The Federal Funding Accountability and Transparency Act of 2006 (Transparency Act), includes a requirement for awardees of Federal grants to report information about first-tier subawards and executive compensation under Federal assistance awards issued in FY2011 or later. All awardees of applicable NIH grants and cooperative agreements are required to report to the Federal Subaward Reporting System (FSRS) available at www.fsrs.gov on all subawards over $25,000. See the NIH Grants Policy Statement for additional information on this reporting requirement.

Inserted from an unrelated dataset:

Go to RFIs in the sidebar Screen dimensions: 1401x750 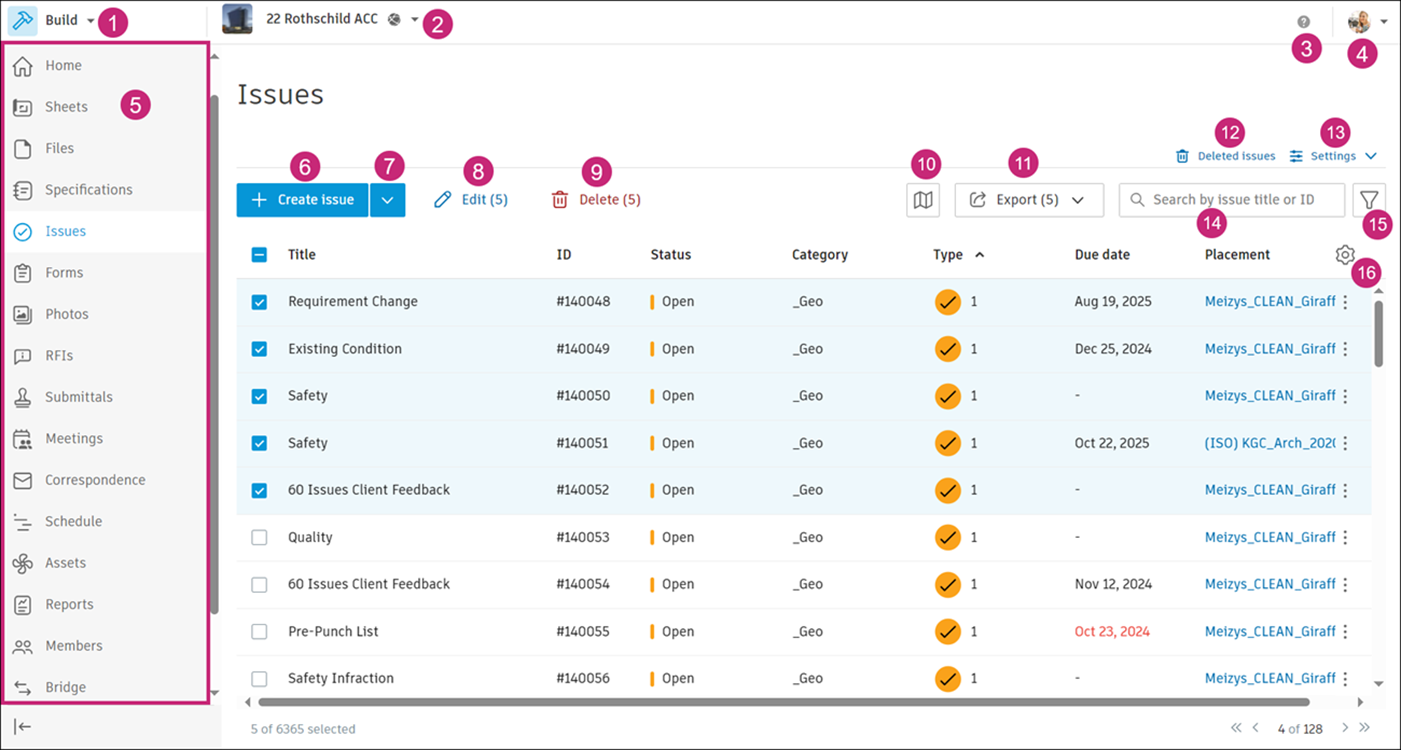pyautogui.click(x=59, y=356)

In accordance with the regulatory requirements provided at 45 CFR 75.113 and Appendix XII to 45 CFR Part 75, recipients that have currently active Federal grants, cooperative agreements, and procurement contracts from all Federal awarding agencies with a cumulative total value greater than $10,000,000 for any period of time during the period of performance of a Federal award, must report and maintain the currency of information reported in the System for Award Management (SAM) about civil, criminal, and administrative proceedings in connection with the award or performance of a Federal award that reached final disposition within the most recent five-year period. The recipient must also make semiannual disclosures regarding such proceedings. Proceedings information will be made publicly available in the designated integrity and performance system (currently FAPIIS). This is a statutory requirement under section 872 of Public Law 110-417, as amended (41 U.S.C. 2313). As required by section 3010 of Public Law 111-212, all information posted in the designated integrity and performance system on or after April 15, 2011, except past performance reviews required for Federal procurement contracts, will be publicly available. Full reporting requirements and procedures are found in Appendix XII to 45 CFR Part 75 Award Term and Conditions for Recipient Integrity and Performance Matters.

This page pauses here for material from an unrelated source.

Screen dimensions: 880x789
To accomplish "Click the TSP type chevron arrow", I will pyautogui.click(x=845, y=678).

Section VII. Agency Contacts

We encourage inquiries concerning this funding opportunity and welcome the opportunity to answer questions from potential applicants.

Application Submission Contacts

eRA Service Desk (Questions regarding ASSIST, eRA Commons registration, submitting and tracking an application, documenting system problems that threaten submission by the due date, post submission issues)
Finding Help Online: http://grants.nih.gov/support/ (preferred method of contact)
Telephone: 301-402-7469 or 866-504-9552 (Toll Free)

Grants.gov Customer Support (Questions regarding Grants.gov registration and submission, downloading forms and application packages)
Contact Center Telephone: 800-518-4726
Email: [email protected]

GrantsInfo (Questions regarding application instructions and process, finding NIH grant resources)
Email: [email protected] (preferred method of contact)
Telephone: 301-945-7573

Scientific/Research Contact(s)

J. Rafael Gorospe, M.D., Ph.D.
National Institute of General Medical Sciences (NIGMS)
Telephone: 301-435-0832
Email: [email protected]

Peer Review Contact(s)

Stephanie Constant, Ph.D.
National Institute of General Medical Sciences (NIGMS)
Telephone: 301-594-3663
Email: [email protected]

Financial/Grants Management Contact(s)

Christy Leake
National Institute of General Medical Sciences (NIGMS)
Telephone: 301-594-7706
Email: [email protected]

Section VIII. Other Information

Recently issued trans-NIH policy notices may affect your application submission. A full list of policy notices published by NIH is provided in the NIH Guide for Grants and Contracts. All awards are subject to the terms and conditions, cost principles, and other considerations described in the NIH Grants Policy Statement.

Authority and Regulations

Awards are made under the authorization of Sections 301 and 405 of the Public Health Service Act as amended (42 USC 241 and 284) and under Federal Regulations 42 CFR Part 52 and 45 CFR Part 75.